» Extracted records
────────────────────────────────────────

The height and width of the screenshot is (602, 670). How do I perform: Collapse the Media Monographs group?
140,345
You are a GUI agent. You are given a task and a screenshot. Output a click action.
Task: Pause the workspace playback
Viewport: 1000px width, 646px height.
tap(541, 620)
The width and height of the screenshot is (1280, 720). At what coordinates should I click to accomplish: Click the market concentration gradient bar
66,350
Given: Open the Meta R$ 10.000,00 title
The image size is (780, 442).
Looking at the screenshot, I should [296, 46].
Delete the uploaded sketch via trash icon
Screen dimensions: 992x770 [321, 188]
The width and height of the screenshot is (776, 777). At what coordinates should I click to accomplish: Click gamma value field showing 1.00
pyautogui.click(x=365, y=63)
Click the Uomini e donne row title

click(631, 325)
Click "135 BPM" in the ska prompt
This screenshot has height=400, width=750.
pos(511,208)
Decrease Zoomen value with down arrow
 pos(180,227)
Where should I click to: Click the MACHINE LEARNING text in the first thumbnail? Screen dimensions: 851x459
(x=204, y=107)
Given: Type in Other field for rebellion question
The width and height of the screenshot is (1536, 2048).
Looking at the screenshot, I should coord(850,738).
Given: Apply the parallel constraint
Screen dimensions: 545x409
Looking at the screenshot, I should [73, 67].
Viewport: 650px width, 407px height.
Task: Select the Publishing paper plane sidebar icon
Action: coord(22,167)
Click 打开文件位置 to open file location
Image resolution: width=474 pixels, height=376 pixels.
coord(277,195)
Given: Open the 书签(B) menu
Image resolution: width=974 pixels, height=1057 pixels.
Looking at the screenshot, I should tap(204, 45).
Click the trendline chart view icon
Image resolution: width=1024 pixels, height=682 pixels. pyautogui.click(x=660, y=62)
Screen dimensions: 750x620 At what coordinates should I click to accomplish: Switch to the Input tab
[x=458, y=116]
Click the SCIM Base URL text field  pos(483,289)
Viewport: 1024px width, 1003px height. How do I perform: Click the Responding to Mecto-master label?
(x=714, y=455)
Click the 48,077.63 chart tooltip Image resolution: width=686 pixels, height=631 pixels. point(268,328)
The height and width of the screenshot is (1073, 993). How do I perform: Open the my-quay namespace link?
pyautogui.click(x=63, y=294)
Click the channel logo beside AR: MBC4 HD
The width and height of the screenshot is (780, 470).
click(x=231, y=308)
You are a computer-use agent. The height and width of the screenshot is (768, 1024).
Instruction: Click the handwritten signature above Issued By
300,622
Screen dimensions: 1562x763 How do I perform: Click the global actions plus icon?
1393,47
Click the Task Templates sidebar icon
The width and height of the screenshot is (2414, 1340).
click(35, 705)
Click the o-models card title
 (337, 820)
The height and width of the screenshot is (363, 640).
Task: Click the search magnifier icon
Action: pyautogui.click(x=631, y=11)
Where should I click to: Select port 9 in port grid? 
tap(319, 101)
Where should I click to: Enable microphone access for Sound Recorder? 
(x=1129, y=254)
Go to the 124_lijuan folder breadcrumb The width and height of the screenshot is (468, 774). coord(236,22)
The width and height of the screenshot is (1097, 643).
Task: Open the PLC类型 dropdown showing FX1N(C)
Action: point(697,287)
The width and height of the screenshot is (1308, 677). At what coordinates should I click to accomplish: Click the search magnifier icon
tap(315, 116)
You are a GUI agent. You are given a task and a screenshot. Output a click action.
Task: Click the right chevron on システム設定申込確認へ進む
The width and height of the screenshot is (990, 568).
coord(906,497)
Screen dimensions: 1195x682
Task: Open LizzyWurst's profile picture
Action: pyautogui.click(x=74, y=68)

────────────────────────────────────────

» What needs to be done
Reproduce all the entries verbatim, leaving nothing out.

» Answer area
The height and width of the screenshot is (602, 670). How do I perform: Collapse the Media Monographs group?
140,345
You are a GUI agent. You are given a task and a screenshot. Output a click action.
Task: Pause the workspace playback
Viewport: 1000px width, 646px height.
tap(541, 620)
The width and height of the screenshot is (1280, 720). At what coordinates should I click to accomplish: Click the market concentration gradient bar
66,350
Given: Open the Meta R$ 10.000,00 title
The image size is (780, 442).
Looking at the screenshot, I should [296, 46].
Delete the uploaded sketch via trash icon
Screen dimensions: 992x770 [321, 188]
The width and height of the screenshot is (776, 777). At what coordinates should I click to accomplish: Click gamma value field showing 1.00
pyautogui.click(x=365, y=63)
Click the Uomini e donne row title

click(631, 325)
Click "135 BPM" in the ska prompt
This screenshot has height=400, width=750.
pos(511,208)
Decrease Zoomen value with down arrow
 pos(180,227)
Where should I click to: Click the MACHINE LEARNING text in the first thumbnail? Screen dimensions: 851x459
(x=204, y=107)
Given: Type in Other field for rebellion question
The width and height of the screenshot is (1536, 2048).
Looking at the screenshot, I should coord(850,738).
Given: Apply the parallel constraint
Screen dimensions: 545x409
Looking at the screenshot, I should [73, 67].
Viewport: 650px width, 407px height.
Task: Select the Publishing paper plane sidebar icon
Action: coord(22,167)
Click 打开文件位置 to open file location
Image resolution: width=474 pixels, height=376 pixels.
coord(277,195)
Given: Open the 书签(B) menu
Image resolution: width=974 pixels, height=1057 pixels.
Looking at the screenshot, I should tap(204, 45).
Click the trendline chart view icon
Image resolution: width=1024 pixels, height=682 pixels. pyautogui.click(x=660, y=62)
Screen dimensions: 750x620 At what coordinates should I click to accomplish: Switch to the Input tab
[x=458, y=116]
Click the SCIM Base URL text field  pos(483,289)
Viewport: 1024px width, 1003px height. How do I perform: Click the Responding to Mecto-master label?
(x=714, y=455)
Click the 48,077.63 chart tooltip Image resolution: width=686 pixels, height=631 pixels. point(268,328)
The height and width of the screenshot is (1073, 993). How do I perform: Open the my-quay namespace link?
pyautogui.click(x=63, y=294)
Click the channel logo beside AR: MBC4 HD
The width and height of the screenshot is (780, 470).
click(x=231, y=308)
You are a computer-use agent. The height and width of the screenshot is (768, 1024).
Instruction: Click the handwritten signature above Issued By
300,622
Screen dimensions: 1562x763 How do I perform: Click the global actions plus icon?
1393,47
Click the Task Templates sidebar icon
The width and height of the screenshot is (2414, 1340).
click(35, 705)
Click the o-models card title
 (337, 820)
The height and width of the screenshot is (363, 640).
Task: Click the search magnifier icon
Action: pyautogui.click(x=631, y=11)
Where should I click to: Select port 9 in port grid? 
tap(319, 101)
Where should I click to: Enable microphone access for Sound Recorder? 
(x=1129, y=254)
Go to the 124_lijuan folder breadcrumb The width and height of the screenshot is (468, 774). coord(236,22)
The width and height of the screenshot is (1097, 643).
Task: Open the PLC类型 dropdown showing FX1N(C)
Action: point(697,287)
The width and height of the screenshot is (1308, 677). At what coordinates should I click to accomplish: Click the search magnifier icon
tap(315, 116)
You are a GUI agent. You are given a task and a screenshot. Output a click action.
Task: Click the right chevron on システム設定申込確認へ進む
The width and height of the screenshot is (990, 568).
coord(906,497)
Screen dimensions: 1195x682
Task: Open LizzyWurst's profile picture
Action: pyautogui.click(x=74, y=68)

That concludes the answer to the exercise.